The lack of clarity in English suicide terminology has been attributed to the connotations of crime, dishonour, and sin that suicide may carry. Common language has been described as "[portraying] suicide as a 'crime' to be 'committed' as is, for example, murder." This is despite the fact that suicide is largely no longer a crime, and that, as noted suicidologist Samuel Wallace wrote, "all suicide is neither abhorrent nor not; insane or not; selfish or not; rational or not; justifiable or not."

Canadian suicide prevention activist, P. Bonny Ball, commented that the alleged criminal implications of suicide are a carryover from the Middle Ages when suicide was considered "both illegal and sinful by the laws and religions of the time."

Various alternatives have been proposed to alter the language regarding the act of suicide from a variety of sectors – including government, journalism, community mental health advocates, and the scientific community. Terms such as death by suicide have been suggested to be more objective. The World Health Organization has agreed that these terms "are more accurate and less open to misinterpretation."

As it applies to a direct clinical context, the widely cited Beck Classification of Suicidal Behaviour exclusively uses the terminology of complete suicide. This classification was revisited in a number of notable documents (such as the Operational Classification for Determination of Suicide, the 'Tower of Babel' nomenclature, the WHO/EURO definitions, the Columbia University suicidality classification, the Centers for Disease Control and Prevention self-directed violence surveillance system, and the Denver VA VISN 19 MIRECC self-directed violence classification system).

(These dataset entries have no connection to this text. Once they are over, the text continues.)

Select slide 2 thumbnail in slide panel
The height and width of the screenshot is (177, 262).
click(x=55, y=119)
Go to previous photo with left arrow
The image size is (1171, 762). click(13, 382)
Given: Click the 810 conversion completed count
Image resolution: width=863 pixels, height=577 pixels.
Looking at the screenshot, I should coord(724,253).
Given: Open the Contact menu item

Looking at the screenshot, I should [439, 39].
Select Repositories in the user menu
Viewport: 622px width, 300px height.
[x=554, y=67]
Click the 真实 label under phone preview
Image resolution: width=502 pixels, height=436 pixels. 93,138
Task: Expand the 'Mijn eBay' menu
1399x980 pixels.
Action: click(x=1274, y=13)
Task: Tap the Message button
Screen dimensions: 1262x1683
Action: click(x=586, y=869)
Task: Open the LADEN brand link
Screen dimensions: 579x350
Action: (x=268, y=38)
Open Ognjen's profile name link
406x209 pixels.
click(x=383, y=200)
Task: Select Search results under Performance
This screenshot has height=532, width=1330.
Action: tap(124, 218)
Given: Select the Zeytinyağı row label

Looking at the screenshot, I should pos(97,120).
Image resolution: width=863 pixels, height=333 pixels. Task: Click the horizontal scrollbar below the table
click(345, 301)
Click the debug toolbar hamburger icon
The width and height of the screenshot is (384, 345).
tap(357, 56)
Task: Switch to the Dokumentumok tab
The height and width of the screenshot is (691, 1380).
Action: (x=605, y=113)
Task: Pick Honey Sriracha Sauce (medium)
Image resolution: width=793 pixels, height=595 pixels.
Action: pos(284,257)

Advocacy groups have suggested a variety of guidelines for suicide terminology. As it concerns media reporting of suicide, a key indicator of guideline influence on language as it is practiced in that context reports including one by the Annenberg School for Communication's Public Policy Center at the University of Pennsylvania suggests that there is "evidence of a change in reporting practices following the release of the new media guidelines".